EXERCISE PROMPT :: Please quote the lines of the listing below word for word, starting at the line that contains "Task: Expand the Device access submenu" and ending at the line that contains "Action: 524,49", both included.
----- DATASET ROWS
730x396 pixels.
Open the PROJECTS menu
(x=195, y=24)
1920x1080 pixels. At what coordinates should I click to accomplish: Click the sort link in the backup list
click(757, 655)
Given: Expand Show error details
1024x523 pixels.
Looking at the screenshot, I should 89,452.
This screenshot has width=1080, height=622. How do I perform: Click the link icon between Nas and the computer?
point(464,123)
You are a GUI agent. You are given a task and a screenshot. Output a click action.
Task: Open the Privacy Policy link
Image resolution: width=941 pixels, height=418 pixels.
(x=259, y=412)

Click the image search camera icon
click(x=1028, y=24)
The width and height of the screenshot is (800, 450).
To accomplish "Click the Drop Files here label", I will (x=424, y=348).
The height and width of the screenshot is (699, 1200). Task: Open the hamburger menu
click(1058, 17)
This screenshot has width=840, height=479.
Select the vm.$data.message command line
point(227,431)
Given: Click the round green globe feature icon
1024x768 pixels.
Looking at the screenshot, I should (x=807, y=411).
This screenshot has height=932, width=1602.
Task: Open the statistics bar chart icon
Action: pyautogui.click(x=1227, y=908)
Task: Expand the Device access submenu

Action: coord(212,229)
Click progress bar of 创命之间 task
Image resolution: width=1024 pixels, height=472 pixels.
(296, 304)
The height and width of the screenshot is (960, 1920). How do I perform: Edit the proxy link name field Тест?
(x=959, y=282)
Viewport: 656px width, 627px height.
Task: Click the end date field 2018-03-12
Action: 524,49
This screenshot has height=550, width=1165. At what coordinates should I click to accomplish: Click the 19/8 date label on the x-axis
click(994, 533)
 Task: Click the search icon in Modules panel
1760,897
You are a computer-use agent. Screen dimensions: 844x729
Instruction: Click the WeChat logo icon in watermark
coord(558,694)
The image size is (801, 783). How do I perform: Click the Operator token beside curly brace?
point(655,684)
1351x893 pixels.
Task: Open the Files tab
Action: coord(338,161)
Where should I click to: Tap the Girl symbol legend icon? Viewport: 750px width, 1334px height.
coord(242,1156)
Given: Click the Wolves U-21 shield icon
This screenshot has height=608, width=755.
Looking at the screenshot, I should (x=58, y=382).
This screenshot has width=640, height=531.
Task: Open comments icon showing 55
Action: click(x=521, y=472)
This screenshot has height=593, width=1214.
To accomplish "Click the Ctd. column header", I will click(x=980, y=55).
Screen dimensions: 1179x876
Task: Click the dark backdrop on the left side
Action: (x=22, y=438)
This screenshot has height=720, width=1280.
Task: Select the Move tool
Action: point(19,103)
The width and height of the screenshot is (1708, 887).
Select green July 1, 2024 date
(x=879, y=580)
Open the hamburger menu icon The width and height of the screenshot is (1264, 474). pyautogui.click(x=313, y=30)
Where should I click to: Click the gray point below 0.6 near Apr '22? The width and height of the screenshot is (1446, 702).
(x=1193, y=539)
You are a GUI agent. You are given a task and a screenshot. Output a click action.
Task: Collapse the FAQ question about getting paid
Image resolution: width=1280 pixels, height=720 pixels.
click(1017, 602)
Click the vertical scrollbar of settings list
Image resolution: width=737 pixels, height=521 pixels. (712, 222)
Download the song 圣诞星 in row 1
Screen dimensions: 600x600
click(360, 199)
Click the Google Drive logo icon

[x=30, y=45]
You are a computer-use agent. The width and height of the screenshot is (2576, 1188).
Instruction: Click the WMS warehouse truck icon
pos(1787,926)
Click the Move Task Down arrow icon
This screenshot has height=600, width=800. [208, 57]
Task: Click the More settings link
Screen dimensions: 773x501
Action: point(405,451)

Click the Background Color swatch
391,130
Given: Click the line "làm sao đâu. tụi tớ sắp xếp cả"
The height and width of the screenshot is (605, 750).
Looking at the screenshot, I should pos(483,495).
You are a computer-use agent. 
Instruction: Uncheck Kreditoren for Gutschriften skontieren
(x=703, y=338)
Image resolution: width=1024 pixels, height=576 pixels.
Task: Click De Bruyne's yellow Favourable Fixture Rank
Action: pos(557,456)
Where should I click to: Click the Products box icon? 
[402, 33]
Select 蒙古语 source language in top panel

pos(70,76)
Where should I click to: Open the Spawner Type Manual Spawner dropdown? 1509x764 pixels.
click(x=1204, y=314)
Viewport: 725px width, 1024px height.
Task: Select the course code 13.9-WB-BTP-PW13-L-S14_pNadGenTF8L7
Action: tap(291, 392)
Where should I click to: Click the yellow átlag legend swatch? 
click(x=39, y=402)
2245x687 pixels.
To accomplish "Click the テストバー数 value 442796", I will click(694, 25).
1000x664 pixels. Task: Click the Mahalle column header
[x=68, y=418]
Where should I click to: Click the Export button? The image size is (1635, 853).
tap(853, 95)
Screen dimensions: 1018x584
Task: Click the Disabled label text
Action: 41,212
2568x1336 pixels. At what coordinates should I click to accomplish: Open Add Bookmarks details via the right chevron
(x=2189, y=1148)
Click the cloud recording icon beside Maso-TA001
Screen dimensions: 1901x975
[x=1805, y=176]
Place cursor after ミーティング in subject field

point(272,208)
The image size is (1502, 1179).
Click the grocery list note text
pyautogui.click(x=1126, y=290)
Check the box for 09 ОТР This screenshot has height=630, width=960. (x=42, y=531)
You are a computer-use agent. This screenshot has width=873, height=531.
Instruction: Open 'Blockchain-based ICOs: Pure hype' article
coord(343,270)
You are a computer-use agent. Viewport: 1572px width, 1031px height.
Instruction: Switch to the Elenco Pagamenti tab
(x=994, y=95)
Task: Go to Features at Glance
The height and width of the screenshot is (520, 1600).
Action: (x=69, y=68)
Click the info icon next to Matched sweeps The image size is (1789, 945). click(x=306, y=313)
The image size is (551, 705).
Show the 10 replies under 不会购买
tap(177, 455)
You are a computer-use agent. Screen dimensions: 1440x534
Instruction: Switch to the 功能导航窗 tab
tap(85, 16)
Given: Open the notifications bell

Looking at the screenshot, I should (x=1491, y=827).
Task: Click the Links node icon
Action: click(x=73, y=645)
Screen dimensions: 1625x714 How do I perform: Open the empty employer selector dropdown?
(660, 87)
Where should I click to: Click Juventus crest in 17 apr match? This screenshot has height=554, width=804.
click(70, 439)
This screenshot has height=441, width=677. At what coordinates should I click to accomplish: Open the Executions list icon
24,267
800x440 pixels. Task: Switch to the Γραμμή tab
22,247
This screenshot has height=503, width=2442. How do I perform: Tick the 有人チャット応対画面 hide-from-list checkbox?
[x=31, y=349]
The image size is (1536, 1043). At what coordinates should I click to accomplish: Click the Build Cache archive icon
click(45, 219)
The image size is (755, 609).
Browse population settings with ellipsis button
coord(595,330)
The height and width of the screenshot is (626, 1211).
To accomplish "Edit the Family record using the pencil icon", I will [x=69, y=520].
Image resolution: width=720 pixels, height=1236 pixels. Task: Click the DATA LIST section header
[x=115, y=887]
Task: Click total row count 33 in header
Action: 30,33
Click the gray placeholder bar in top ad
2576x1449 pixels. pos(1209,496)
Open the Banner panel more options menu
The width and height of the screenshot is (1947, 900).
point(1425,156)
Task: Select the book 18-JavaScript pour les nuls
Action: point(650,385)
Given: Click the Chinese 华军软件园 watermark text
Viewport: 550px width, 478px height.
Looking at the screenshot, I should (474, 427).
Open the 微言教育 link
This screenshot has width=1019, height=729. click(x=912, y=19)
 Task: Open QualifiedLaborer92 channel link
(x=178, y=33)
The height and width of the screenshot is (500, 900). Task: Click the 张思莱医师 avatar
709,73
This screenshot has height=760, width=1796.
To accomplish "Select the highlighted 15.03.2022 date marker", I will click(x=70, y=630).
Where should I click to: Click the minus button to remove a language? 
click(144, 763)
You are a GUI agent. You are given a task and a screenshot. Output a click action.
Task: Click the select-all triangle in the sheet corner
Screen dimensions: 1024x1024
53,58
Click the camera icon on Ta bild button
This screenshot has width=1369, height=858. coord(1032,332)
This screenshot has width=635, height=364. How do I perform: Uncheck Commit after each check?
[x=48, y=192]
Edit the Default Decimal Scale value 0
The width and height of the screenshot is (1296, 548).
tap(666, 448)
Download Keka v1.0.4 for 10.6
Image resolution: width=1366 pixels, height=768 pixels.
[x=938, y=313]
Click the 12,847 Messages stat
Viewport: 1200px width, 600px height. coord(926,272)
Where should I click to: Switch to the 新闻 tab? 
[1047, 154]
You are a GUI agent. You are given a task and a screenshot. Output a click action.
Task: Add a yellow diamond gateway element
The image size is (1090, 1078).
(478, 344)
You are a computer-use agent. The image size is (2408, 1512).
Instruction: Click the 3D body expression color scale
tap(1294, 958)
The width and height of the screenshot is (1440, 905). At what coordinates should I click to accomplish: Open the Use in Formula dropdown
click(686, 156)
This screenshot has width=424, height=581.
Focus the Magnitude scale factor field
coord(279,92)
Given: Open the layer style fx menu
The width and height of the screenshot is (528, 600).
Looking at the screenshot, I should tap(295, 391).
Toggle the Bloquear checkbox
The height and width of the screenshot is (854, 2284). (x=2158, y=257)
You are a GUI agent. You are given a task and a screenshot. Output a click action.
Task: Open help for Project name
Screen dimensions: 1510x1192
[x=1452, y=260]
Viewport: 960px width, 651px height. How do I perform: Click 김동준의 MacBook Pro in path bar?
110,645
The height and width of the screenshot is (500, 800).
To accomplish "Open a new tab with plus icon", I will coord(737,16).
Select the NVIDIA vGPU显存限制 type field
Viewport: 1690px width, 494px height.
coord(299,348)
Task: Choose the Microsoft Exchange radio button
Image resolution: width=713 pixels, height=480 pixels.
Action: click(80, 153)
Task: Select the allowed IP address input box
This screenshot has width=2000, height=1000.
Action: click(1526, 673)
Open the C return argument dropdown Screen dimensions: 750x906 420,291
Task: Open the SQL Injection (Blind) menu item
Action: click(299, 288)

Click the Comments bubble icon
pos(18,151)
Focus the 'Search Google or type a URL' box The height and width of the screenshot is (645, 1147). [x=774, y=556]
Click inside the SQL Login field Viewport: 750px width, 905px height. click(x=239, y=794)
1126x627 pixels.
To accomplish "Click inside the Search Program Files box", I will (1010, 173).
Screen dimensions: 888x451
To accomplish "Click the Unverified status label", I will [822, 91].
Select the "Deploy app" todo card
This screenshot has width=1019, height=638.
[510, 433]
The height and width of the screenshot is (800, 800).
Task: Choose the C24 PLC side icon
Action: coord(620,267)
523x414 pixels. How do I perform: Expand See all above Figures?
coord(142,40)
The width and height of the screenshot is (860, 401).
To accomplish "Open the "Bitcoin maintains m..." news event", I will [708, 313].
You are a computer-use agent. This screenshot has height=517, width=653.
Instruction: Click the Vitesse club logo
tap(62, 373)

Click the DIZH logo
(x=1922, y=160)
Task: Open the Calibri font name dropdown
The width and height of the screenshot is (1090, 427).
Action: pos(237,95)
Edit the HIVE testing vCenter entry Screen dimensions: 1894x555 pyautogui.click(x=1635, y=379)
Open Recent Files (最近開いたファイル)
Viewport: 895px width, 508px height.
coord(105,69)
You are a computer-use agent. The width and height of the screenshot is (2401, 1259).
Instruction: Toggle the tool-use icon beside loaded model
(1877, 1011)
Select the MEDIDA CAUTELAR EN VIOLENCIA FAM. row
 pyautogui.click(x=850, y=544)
----------
ANSWER ::
Task: Expand the Device access submenu

Action: coord(212,229)
Click progress bar of 创命之间 task
Image resolution: width=1024 pixels, height=472 pixels.
(296, 304)
The height and width of the screenshot is (960, 1920). How do I perform: Edit the proxy link name field Тест?
(x=959, y=282)
Viewport: 656px width, 627px height.
Task: Click the end date field 2018-03-12
Action: 524,49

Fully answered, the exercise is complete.